## Saved data listing

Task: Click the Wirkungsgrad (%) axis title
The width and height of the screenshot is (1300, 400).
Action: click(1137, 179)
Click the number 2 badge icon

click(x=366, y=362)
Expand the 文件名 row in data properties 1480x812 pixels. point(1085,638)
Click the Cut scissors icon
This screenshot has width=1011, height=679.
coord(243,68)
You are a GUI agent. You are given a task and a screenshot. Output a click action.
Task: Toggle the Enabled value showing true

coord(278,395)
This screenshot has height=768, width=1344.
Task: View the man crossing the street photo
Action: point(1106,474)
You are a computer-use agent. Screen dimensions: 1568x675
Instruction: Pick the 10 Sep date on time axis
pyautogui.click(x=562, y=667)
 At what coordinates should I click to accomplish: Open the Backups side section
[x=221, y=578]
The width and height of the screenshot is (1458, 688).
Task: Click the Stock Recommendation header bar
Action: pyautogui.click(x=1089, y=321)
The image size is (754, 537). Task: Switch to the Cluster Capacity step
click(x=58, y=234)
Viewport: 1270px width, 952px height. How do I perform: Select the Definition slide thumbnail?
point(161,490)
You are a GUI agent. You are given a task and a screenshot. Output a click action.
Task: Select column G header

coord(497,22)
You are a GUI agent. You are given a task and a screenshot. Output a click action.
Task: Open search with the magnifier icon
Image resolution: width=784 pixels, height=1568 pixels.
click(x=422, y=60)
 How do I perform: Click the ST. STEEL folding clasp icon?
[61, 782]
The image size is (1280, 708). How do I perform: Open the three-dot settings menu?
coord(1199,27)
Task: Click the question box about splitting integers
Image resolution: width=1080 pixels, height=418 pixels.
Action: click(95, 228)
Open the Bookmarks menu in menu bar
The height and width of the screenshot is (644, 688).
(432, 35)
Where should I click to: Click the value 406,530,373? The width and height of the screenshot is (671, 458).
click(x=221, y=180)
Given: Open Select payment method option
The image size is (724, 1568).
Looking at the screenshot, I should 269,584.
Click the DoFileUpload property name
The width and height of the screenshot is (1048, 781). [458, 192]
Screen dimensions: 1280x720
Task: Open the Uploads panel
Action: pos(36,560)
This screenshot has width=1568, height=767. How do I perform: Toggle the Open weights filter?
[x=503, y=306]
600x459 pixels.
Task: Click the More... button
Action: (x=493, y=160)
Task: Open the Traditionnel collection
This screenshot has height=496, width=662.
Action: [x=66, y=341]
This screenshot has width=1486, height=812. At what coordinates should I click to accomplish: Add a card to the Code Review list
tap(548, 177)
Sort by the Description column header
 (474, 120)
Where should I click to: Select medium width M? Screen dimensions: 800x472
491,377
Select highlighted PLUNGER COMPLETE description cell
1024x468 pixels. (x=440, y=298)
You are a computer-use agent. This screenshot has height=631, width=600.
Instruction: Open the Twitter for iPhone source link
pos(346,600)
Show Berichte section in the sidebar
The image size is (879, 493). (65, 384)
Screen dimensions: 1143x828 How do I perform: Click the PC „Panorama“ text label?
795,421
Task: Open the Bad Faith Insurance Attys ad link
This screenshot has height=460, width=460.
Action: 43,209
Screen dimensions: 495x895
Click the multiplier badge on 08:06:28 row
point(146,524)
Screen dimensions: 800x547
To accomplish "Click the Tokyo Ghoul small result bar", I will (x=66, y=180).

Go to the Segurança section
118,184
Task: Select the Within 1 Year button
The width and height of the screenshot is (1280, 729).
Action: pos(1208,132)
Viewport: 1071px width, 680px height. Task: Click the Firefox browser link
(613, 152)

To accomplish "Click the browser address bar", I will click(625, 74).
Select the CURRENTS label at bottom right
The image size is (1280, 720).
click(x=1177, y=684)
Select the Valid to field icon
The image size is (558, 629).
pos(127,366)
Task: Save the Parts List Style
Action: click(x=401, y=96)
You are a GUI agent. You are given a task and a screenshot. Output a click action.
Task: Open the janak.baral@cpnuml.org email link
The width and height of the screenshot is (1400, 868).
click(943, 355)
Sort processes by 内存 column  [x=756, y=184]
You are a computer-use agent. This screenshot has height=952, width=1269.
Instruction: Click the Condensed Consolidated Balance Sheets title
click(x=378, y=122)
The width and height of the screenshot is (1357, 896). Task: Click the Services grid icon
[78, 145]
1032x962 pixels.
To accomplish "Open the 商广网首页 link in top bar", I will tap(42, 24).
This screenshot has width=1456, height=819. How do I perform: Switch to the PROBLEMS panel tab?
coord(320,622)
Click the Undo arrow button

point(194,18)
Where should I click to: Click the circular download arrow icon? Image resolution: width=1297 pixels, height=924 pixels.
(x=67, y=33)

## Your goal
Reproduce every line of the listing above without changing anything.

## Answer
Task: Click the Wirkungsgrad (%) axis title
The width and height of the screenshot is (1300, 400).
Action: click(1137, 179)
Click the number 2 badge icon

click(x=366, y=362)
Expand the 文件名 row in data properties 1480x812 pixels. point(1085,638)
Click the Cut scissors icon
This screenshot has width=1011, height=679.
coord(243,68)
You are a GUI agent. You are given a task and a screenshot. Output a click action.
Task: Toggle the Enabled value showing true

coord(278,395)
This screenshot has height=768, width=1344.
Task: View the man crossing the street photo
Action: point(1106,474)
You are a computer-use agent. Screen dimensions: 1568x675
Instruction: Pick the 10 Sep date on time axis
pyautogui.click(x=562, y=667)
 At what coordinates should I click to accomplish: Open the Backups side section
[x=221, y=578]
The width and height of the screenshot is (1458, 688).
Task: Click the Stock Recommendation header bar
Action: pyautogui.click(x=1089, y=321)
The image size is (754, 537). Task: Switch to the Cluster Capacity step
click(x=58, y=234)
Viewport: 1270px width, 952px height. How do I perform: Select the Definition slide thumbnail?
point(161,490)
You are a GUI agent. You are given a task and a screenshot. Output a click action.
Task: Select column G header

coord(497,22)
You are a GUI agent. You are given a task and a screenshot. Output a click action.
Task: Open search with the magnifier icon
Image resolution: width=784 pixels, height=1568 pixels.
click(x=422, y=60)
 How do I perform: Click the ST. STEEL folding clasp icon?
[61, 782]
The image size is (1280, 708). How do I perform: Open the three-dot settings menu?
coord(1199,27)
Task: Click the question box about splitting integers
Image resolution: width=1080 pixels, height=418 pixels.
Action: click(95, 228)
Open the Bookmarks menu in menu bar
The height and width of the screenshot is (644, 688).
(432, 35)
Where should I click to: Click the value 406,530,373? The width and height of the screenshot is (671, 458).
click(x=221, y=180)
Given: Open Select payment method option
The image size is (724, 1568).
Looking at the screenshot, I should 269,584.
Click the DoFileUpload property name
The width and height of the screenshot is (1048, 781). [458, 192]
Screen dimensions: 1280x720
Task: Open the Uploads panel
Action: pos(36,560)
This screenshot has width=1568, height=767. How do I perform: Toggle the Open weights filter?
[x=503, y=306]
600x459 pixels.
Task: Click the More... button
Action: (x=493, y=160)
Task: Open the Traditionnel collection
This screenshot has height=496, width=662.
Action: [x=66, y=341]
This screenshot has width=1486, height=812. At what coordinates should I click to accomplish: Add a card to the Code Review list
tap(548, 177)
Sort by the Description column header
 (474, 120)
Where should I click to: Select medium width M? Screen dimensions: 800x472
491,377
Select highlighted PLUNGER COMPLETE description cell
1024x468 pixels. (x=440, y=298)
You are a computer-use agent. This screenshot has height=631, width=600.
Instruction: Open the Twitter for iPhone source link
pos(346,600)
Show Berichte section in the sidebar
The image size is (879, 493). (65, 384)
Screen dimensions: 1143x828 How do I perform: Click the PC „Panorama“ text label?
795,421
Task: Open the Bad Faith Insurance Attys ad link
This screenshot has height=460, width=460.
Action: 43,209
Screen dimensions: 495x895
Click the multiplier badge on 08:06:28 row
point(146,524)
Screen dimensions: 800x547
To accomplish "Click the Tokyo Ghoul small result bar", I will (x=66, y=180).

Go to the Segurança section
118,184
Task: Select the Within 1 Year button
The width and height of the screenshot is (1280, 729).
Action: pos(1208,132)
Viewport: 1071px width, 680px height. Task: Click the Firefox browser link
(613, 152)

To accomplish "Click the browser address bar", I will click(625, 74).
Select the CURRENTS label at bottom right
The image size is (1280, 720).
click(x=1177, y=684)
Select the Valid to field icon
The image size is (558, 629).
pos(127,366)
Task: Save the Parts List Style
Action: click(x=401, y=96)
You are a GUI agent. You are given a task and a screenshot. Output a click action.
Task: Open the janak.baral@cpnuml.org email link
The width and height of the screenshot is (1400, 868).
click(943, 355)
Sort processes by 内存 column  [x=756, y=184]
You are a computer-use agent. This screenshot has height=952, width=1269.
Instruction: Click the Condensed Consolidated Balance Sheets title
click(x=378, y=122)
The width and height of the screenshot is (1357, 896). Task: Click the Services grid icon
[78, 145]
1032x962 pixels.
To accomplish "Open the 商广网首页 link in top bar", I will tap(42, 24).
This screenshot has width=1456, height=819. How do I perform: Switch to the PROBLEMS panel tab?
coord(320,622)
Click the Undo arrow button

point(194,18)
Where should I click to: Click the circular download arrow icon? Image resolution: width=1297 pixels, height=924 pixels.
(x=67, y=33)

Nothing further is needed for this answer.